本文抜粋.
□ □ □ □ □
インフルエンザが本格的に流行りつつあります。
「熱が出てきた…もしかしてインフル?赤ちゃんに母乳あげても大丈夫かな?」という相談が増えてきました。
授乳中のママがインフルエンザにかかると、真っ先に心配になるのが赤ちゃんへの影響ですよね。でも安心してください。授乳は続けて大丈夫です。
目次
母乳からはうつりません
インフルエンザは咳やくしゃみの飛沫、触った手などからうつる病気です。母乳そのものからうつることはありません。
アメリカのCDC(疾病予防管理センター)も、インフルエンザの治療中でも母乳を赤ちゃんにあげてよいとはっきり伝えています。世界中の母乳育児の専門家も同じ見解です。
大切なのは「授乳をやめること」より「うつさない工夫」
授乳そのものをやめる必要はありません。大切なのは、赤ちゃんにウイルスをうつさないための対策です。
今日からできる3つの基本対策
- マスクをつける
授乳のときも、赤ちゃんのそばにいるときも常にマスクを。咳やくしゃみが出そうなときは、肘の内側で口を覆いましょう。 - 手を洗う・消毒する
授乳の前後、鼻をかんだ後、咳やくしゃみをした後は必ず石けんで20秒以上手を洗うか、アルコール消毒を。 - つらいときは搾乳を
体がきつくて赤ちゃんを抱っこするのも大変…そんなときは搾乳して、パパや家族に哺乳瓶であげてもらうのもOKです。搾乳の道具は清潔に保ちましょう。
実は母乳が赤ちゃんを守ってくれる

「授乳を続けていいの?」と不安になるかもしれませんが、実は逆なんです。
ママがインフルエンザと闘っている間、体の中では抗体(ウイルスと闘う成分)が作られています。その抗体は母乳にも出て、赤ちゃんの口や喉の粘膜を守ってくれます。
特に「分泌型IgA」という抗体は、赤ちゃんの体の入り口でウイルスをブロックする働きがあります。インフルエンザが流行している時期こそ、母乳の力は心強い味方なのです。
お薬は飲んでも大丈夫?
タミフル(オセルタミビル)なら安心
授乳中に飲める抗インフルエンザ薬の代表がタミフルです。
母乳に移行する量はごく少量で、赤ちゃんへの影響はほとんど心配ありません。実際のデータでも、赤ちゃんが母乳から受け取る量は、子どもに処方される治療量よりずっと少ないことがわかっています。
ゾフルーザ(バロキサビル)は避けて
一方、比較的新しい薬のゾフルーザは、授乳中のママには推奨されていません。授乳中の安全性データがまだ十分でないためです。
病院を受診するときは「授乳中です」と必ず伝えてください。お医者さんが授乳に適したお薬を選んでくれます。
イナビルとリレンザは授乳中でも使える?
結論:どちらも授乳を続けながら使用可能と考えられます。どちらも吸入薬で体内に取り込まれる量が少なく、母乳に移行してもごくわずかと推定されるためです。
□ □ □ □ □
作業指示.
A: 本文抜粋では、授乳の前後などに石けんで何秒以上手を洗うよう勧めていますか?
B: 本文抜粋に名前が出てくる薬は何ですか?すべて挙げてください。
C: 本文抜粋の「アメリカのCDC(疾病予防管」から「や喉の粘膜を守ってくれます。」までを、そのまま書き写してください。

提供情報.
□ □ □ □ □
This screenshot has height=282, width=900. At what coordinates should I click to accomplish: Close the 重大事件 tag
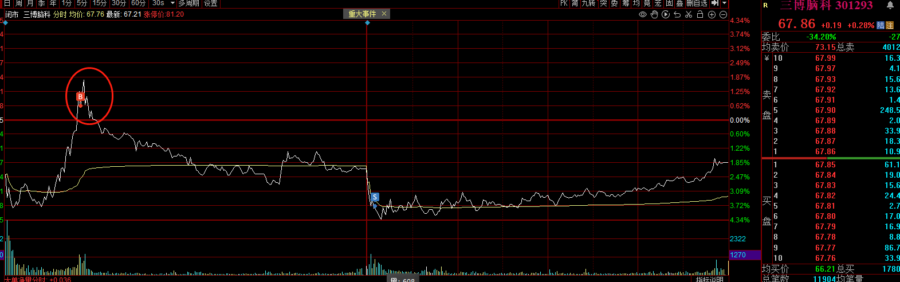pos(384,14)
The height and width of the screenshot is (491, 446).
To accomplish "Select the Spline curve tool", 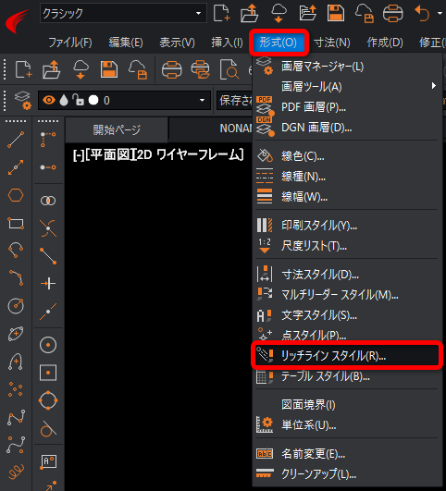I will pos(17,445).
□ □ □ □ □
各指示への回答.
A: 20秒以上です。

B:
- タミフル(オセルタミビル)
- ゾフルーザ(バロキサビル)
- イナビル
- リレンザ

C:
アメリカのCDC(疾病予防管理センター)も、インフルエンザの治療中でも母乳を赤ちゃんにあげてよいとはっきり伝えています。世界中の母乳育児の専門家も同じ見解です。
大切なのは「授乳をやめること」より「うつさない工夫」
授乳そのものをやめる必要はありません。大切なのは、赤ちゃんにウイルスをうつさないための対策です。
今日からできる3つの基本対策
- マスクをつける
授乳のときも、赤ちゃんのそばにいるときも常にマスクを。咳やくしゃみが出そうなときは、肘の内側で口を覆いましょう。 - 手を洗う・消毒する
授乳の前後、鼻をかんだ後、咳やくしゃみをした後は必ず石けんで20秒以上手を洗うか、アルコール消毒を。 - つらいときは搾乳を
体がきつくて赤ちゃんを抱っこするのも大変…そんなときは搾乳して、パパや家族に哺乳瓶であげてもらうのもOKです。搾乳の道具は清潔に保ちましょう。
実は母乳が赤ちゃんを守ってくれる

「授乳を続けていいの?」と不安になるかもしれませんが、実は逆なんです。
ママがインフルエンザと闘っている間、体の中では抗体(ウイルスと闘う成分)が作られています。その抗体は母乳にも出て、赤ちゃんの口や喉の粘膜を守ってくれます。